12 September 2025

We were married forty-five years ago today! Although one might say, ‘It seems like yesterday!’ I have to draw the line at that. The memories are still fresh and alive but so much has happened in the intervening years that I cannot compact them into a day!

Our marriage was fruitful. We had four children and were blessed to have them. They didn’t come fully formed. Much work needed to be done to nurture appropriate growth through childhood, adolescence and adulthood. One is in her thirties, three are in their forties.

We lived as a family in four manses in four interesting locations – Forth, Stirling, Bearsden and East Linton. For six months, we lived in the Victorian manse in Forth and in East Linton we lived in a Georgian manse but for the rest, they were all post-sixties houses. One was brand new!

Forth was a village for families. Children were prioritised and we benefitted from it. Stirling allowed the children to walk freely into town.
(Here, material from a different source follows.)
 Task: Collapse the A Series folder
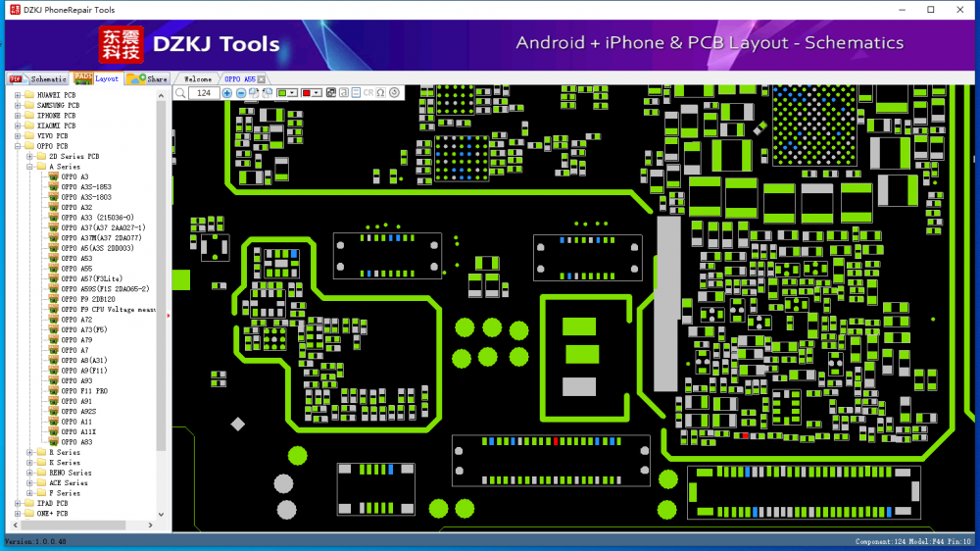click(x=29, y=167)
Bearsden opened them up to the city and by the time we lived in the seventeen-roomed manse in Traprain, we were largely on our own!

The flower associated with a forty-fifth wedding anniversary is the iris. It is a beautiful flower which I often saw as a child growing in marshy ground rather than in the garden. It morphed into a Christian symbol, the fleur-de-lis, associated with the holy couple, the Trinity and the Christian virtues, faith, hope and love.

The word ‘iris’ derives from the Latin or Greek for ‘rainbow’. We see it in our adjective iridescent. In the Bible, God’s love is described in rainbow terms as ‘multi-coloured’. An iridescent love  has room for all the colours of the rainbow. Our love was born out of our Christian faith and embraced by God’s iridescence!